> [Requirements]:
Express the rows below as a JSON list of strings, with one string for each line and no blank lines.

> [Records]:

+--

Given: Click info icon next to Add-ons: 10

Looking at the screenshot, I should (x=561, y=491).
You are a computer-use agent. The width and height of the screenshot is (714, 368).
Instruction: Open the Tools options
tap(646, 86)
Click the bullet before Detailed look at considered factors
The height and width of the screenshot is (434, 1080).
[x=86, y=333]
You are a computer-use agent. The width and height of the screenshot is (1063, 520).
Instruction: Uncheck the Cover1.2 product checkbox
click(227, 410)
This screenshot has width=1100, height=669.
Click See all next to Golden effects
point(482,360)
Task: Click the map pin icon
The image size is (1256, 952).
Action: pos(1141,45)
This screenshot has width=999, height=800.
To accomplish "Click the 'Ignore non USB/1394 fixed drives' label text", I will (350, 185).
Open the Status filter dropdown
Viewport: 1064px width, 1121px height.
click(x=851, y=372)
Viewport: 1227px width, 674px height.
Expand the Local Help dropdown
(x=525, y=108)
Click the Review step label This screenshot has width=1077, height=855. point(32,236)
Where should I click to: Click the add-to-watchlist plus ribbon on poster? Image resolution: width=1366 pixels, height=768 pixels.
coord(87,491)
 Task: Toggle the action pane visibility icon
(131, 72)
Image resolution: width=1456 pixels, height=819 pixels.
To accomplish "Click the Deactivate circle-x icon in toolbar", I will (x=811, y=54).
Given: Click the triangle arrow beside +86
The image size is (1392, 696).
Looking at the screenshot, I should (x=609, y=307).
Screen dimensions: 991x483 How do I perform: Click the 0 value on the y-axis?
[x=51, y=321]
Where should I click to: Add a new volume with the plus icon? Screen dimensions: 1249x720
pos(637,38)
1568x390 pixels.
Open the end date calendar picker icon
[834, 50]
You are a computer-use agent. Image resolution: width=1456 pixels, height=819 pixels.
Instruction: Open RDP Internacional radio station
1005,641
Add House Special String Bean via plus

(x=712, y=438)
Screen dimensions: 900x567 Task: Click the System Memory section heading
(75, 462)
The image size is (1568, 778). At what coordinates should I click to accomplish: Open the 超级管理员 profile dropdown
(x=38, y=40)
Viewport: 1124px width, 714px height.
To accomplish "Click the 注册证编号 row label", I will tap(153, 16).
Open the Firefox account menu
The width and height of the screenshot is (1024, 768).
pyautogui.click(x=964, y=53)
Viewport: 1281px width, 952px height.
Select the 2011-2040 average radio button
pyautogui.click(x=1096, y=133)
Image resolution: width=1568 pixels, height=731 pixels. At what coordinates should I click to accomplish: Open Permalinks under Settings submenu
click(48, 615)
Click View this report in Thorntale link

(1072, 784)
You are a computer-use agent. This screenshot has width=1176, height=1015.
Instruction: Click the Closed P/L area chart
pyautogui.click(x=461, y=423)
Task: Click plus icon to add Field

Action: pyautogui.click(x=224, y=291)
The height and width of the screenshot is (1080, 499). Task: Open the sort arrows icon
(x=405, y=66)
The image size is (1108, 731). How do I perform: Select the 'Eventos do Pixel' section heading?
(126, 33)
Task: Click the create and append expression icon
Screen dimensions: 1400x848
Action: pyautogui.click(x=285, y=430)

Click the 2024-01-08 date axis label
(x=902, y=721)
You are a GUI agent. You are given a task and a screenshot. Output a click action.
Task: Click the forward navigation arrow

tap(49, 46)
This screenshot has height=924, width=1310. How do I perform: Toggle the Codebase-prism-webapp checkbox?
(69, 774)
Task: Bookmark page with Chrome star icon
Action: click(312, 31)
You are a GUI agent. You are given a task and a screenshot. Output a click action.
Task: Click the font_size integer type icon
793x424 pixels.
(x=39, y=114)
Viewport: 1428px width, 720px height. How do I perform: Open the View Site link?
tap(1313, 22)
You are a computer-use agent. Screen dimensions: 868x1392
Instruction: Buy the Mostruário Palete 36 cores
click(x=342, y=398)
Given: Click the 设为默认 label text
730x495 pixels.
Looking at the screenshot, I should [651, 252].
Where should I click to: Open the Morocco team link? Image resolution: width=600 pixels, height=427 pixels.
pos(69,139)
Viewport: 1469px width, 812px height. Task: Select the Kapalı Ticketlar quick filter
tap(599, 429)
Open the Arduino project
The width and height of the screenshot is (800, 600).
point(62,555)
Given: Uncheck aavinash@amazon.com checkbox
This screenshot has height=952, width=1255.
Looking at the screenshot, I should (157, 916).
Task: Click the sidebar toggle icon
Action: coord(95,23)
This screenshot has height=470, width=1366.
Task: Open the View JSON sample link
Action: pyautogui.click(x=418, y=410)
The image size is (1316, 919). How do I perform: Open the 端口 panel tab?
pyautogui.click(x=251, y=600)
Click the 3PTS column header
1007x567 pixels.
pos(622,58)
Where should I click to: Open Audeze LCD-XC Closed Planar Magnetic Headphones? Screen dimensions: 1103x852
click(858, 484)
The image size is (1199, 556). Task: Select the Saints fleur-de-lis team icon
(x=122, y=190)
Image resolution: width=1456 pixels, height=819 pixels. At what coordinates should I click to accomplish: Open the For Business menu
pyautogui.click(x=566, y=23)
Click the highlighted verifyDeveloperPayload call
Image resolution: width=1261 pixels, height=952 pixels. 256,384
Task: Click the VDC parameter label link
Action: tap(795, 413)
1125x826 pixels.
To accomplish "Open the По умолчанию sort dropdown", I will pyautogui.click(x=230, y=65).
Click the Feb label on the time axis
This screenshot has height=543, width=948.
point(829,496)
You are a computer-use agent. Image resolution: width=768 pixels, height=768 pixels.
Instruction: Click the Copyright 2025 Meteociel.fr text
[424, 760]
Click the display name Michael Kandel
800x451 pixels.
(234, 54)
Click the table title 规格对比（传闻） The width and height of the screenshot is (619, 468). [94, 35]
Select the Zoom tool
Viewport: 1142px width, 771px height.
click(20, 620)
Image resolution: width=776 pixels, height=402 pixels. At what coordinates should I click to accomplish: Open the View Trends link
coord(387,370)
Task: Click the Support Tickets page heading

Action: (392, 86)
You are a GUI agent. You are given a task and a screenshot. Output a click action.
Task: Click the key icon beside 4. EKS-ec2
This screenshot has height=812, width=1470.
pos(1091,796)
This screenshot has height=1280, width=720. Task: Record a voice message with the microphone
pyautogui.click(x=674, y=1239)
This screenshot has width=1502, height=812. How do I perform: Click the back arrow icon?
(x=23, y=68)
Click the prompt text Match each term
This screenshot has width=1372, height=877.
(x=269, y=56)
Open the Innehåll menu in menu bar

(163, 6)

+--

> [Exercise solution]:
[
  "Given: Click info icon next to Add-ons: 10",
  "Looking at the screenshot, I should (x=561, y=491).",
  "You are a computer-use agent. The width and height of the screenshot is (714, 368).",
  "Instruction: Open the Tools options",
  "tap(646, 86)",
  "Click the bullet before Detailed look at considered factors",
  "The height and width of the screenshot is (434, 1080).",
  "[x=86, y=333]",
  "You are a computer-use agent. The width and height of the screenshot is (1063, 520).",
  "Instruction: Uncheck the Cover1.2 product checkbox",
  "click(227, 410)",
  "This screenshot has width=1100, height=669.",
  "Click See all next to Golden effects",
  "point(482,360)",
  "Task: Click the map pin icon",
  "The image size is (1256, 952).",
  "Action: pos(1141,45)",
  "This screenshot has width=999, height=800.",
  "To accomplish \"Click the 'Ignore non USB/1394 fixed drives' label text\", I will (350, 185).",
  "Open the Status filter dropdown",
  "Viewport: 1064px width, 1121px height.",
  "click(x=851, y=372)",
  "Viewport: 1227px width, 674px height.",
  "Expand the Local Help dropdown",
  "(x=525, y=108)",
  "Click the Review step label This screenshot has width=1077, height=855. point(32,236)",
  "Where should I click to: Click the add-to-watchlist plus ribbon on poster? Image resolution: width=1366 pixels, height=768 pixels.",
  "coord(87,491)",
  " Task: Toggle the action pane visibility icon",
  "(131, 72)",
  "Image resolution: width=1456 pixels, height=819 pixels.",
  "To accomplish \"Click the Deactivate circle-x icon in toolbar\", I will (x=811, y=54).",
  "Given: Click the triangle arrow beside +86",
  "The image size is (1392, 696).",
  "Looking at the screenshot, I should (x=609, y=307).",
  "Screen dimensions: 991x483 How do I perform: Click the 0 value on the y-axis?",
  "[x=51, y=321]",
  "Where should I click to: Add a new volume with the plus icon? Screen dimensions: 1249x720",
  "pos(637,38)",
  "1568x390 pixels.",
  "Open the end date calendar picker icon",
  "[834, 50]",
  "You are a computer-use agent. Image resolution: width=1456 pixels, height=819 pixels.",
  "Instruction: Open RDP Internacional radio station",
  "1005,641",
  "Add House Special String Bean via plus",
  "(x=712, y=438)",
  "Screen dimensions: 900x567 Task: Click the System Memory section heading",
  "(75, 462)",
  "The image size is (1568, 778). At what coordinates should I click to accomplish: Open the 超级管理员 profile dropdown",
  "(x=38, y=40)",
  "Viewport: 1124px width, 714px height.",
  "To accomplish \"Click the 注册证编号 row label\", I will tap(153, 16).",
  "Open the Firefox account menu",
  "The width and height of the screenshot is (1024, 768).",
  "pyautogui.click(x=964, y=53)",
  "Viewport: 1281px width, 952px height.",
  "Select the 2011-2040 average radio button",
  "pyautogui.click(x=1096, y=133)",
  "Image resolution: width=1568 pixels, height=731 pixels. At what coordinates should I click to accomplish: Open Permalinks under Settings submenu",
  "click(48, 615)",
  "Click View this report in Thorntale link",
  "(1072, 784)",
  "You are a computer-use agent. This screenshot has width=1176, height=1015.",
  "Instruction: Click the Closed P/L area chart",
  "pyautogui.click(x=461, y=423)",
  "Task: Click plus icon to add Field",
  "Action: pyautogui.click(x=224, y=291)",
  "The height and width of the screenshot is (1080, 499). Task: Open the sort arrows icon",
  "(x=405, y=66)",
  "The image size is (1108, 731). How do I perform: Select the 'Eventos do Pixel' section heading?",
  "(126, 33)",
  "Task: Click the create and append expression icon",
  "Screen dimensions: 1400x848",
  "Action: pyautogui.click(x=285, y=430)",
  "Click the 2024-01-08 date axis label",
  "(x=902, y=721)",
  "You are a GUI agent. You are given a task and a screenshot. Output a click action.",
  "Task: Click the forward navigation arrow",
  "tap(49, 46)",
  "This screenshot has height=924, width=1310. How do I perform: Toggle the Codebase-prism-webapp checkbox?",
  "(69, 774)",
  "Task: Bookmark page with Chrome star icon",
  "Action: click(312, 31)",
  "You are a GUI agent. You are given a task and a screenshot. Output a click action.",
  "Task: Click the font_size integer type icon",
  "793x424 pixels.",
  "(x=39, y=114)",
  "Viewport: 1428px width, 720px height. How do I perform: Open the View Site link?",
  "tap(1313, 22)",
  "You are a computer-use agent. Screen dimensions: 868x1392",
  "Instruction: Buy the Mostruário Palete 36 cores",
  "click(x=342, y=398)",
  "Given: Click the 设为默认 label text",
  "730x495 pixels.",
  "Looking at the screenshot, I should [651, 252].",
  "Where should I click to: Open the Morocco team link? Image resolution: width=600 pixels, height=427 pixels.",
  "pos(69,139)",
  "Viewport: 1469px width, 812px height. Task: Select the Kapalı Ticketlar quick filter",
  "tap(599, 429)",
  "Open the Arduino project",
  "The width and height of the screenshot is (800, 600).",
  "point(62,555)",
  "Given: Uncheck aavinash@amazon.com checkbox",
  "This screenshot has height=952, width=1255.",
  "Looking at the screenshot, I should (157, 916).",
  "Task: Click the sidebar toggle icon",
  "Action: coord(95,23)",
  "This screenshot has height=470, width=1366.",
  "Task: Open the View JSON sample link",
  "Action: pyautogui.click(x=418, y=410)",
  "The image size is (1316, 919). How do I perform: Open the 端口 panel tab?",
  "pyautogui.click(x=251, y=600)",
  "Click the 3PTS column header",
  "1007x567 pixels.",
  "pos(622,58)",
  "Where should I click to: Open Audeze LCD-XC Closed Planar Magnetic Headphones? Screen dimensions: 1103x852",
  "click(858, 484)",
  "The image size is (1199, 556). Task: Select the Saints fleur-de-lis team icon",
  "(x=122, y=190)",
  "Image resolution: width=1456 pixels, height=819 pixels. At what coordinates should I click to accomplish: Open the For Business menu",
  "pyautogui.click(x=566, y=23)",
  "Click the highlighted verifyDeveloperPayload call",
  "Image resolution: width=1261 pixels, height=952 pixels. 256,384",
  "Task: Click the VDC parameter label link",
  "Action: tap(795, 413)",
  "1125x826 pixels.",
  "To accomplish \"Open the По умолчанию sort dropdown\", I will pyautogui.click(x=230, y=65).",
  "Click the Feb label on the time axis",
  "This screenshot has height=543, width=948.",
  "point(829,496)",
  "You are a computer-use agent. Image resolution: width=768 pixels, height=768 pixels.",
  "Instruction: Click the Copyright 2025 Meteociel.fr text",
  "[424, 760]",
  "Click the display name Michael Kandel",
  "800x451 pixels.",
  "(234, 54)",
  "Click the table title 规格对比（传闻） The width and height of the screenshot is (619, 468). [94, 35]",
  "Select the Zoom tool",
  "Viewport: 1142px width, 771px height.",
  "click(20, 620)",
  "Image resolution: width=776 pixels, height=402 pixels. At what coordinates should I click to accomplish: Open the View Trends link",
  "coord(387,370)",
  "Task: Click the Support Tickets page heading",
  "Action: (392, 86)",
  "You are a GUI agent. You are given a task and a screenshot. Output a click action.",
  "Task: Click the key icon beside 4. EKS-ec2",
  "This screenshot has height=812, width=1470.",
  "pos(1091,796)",
  "This screenshot has height=1280, width=720. Task: Record a voice message with the microphone",
  "pyautogui.click(x=674, y=1239)",
  "This screenshot has width=1502, height=812. How do I perform: Click the back arrow icon?",
  "(x=23, y=68)",
  "Click the prompt text Match each term",
  "This screenshot has width=1372, height=877.",
  "(x=269, y=56)",
  "Open the Innehåll menu in menu bar",
  "(163, 6)"
]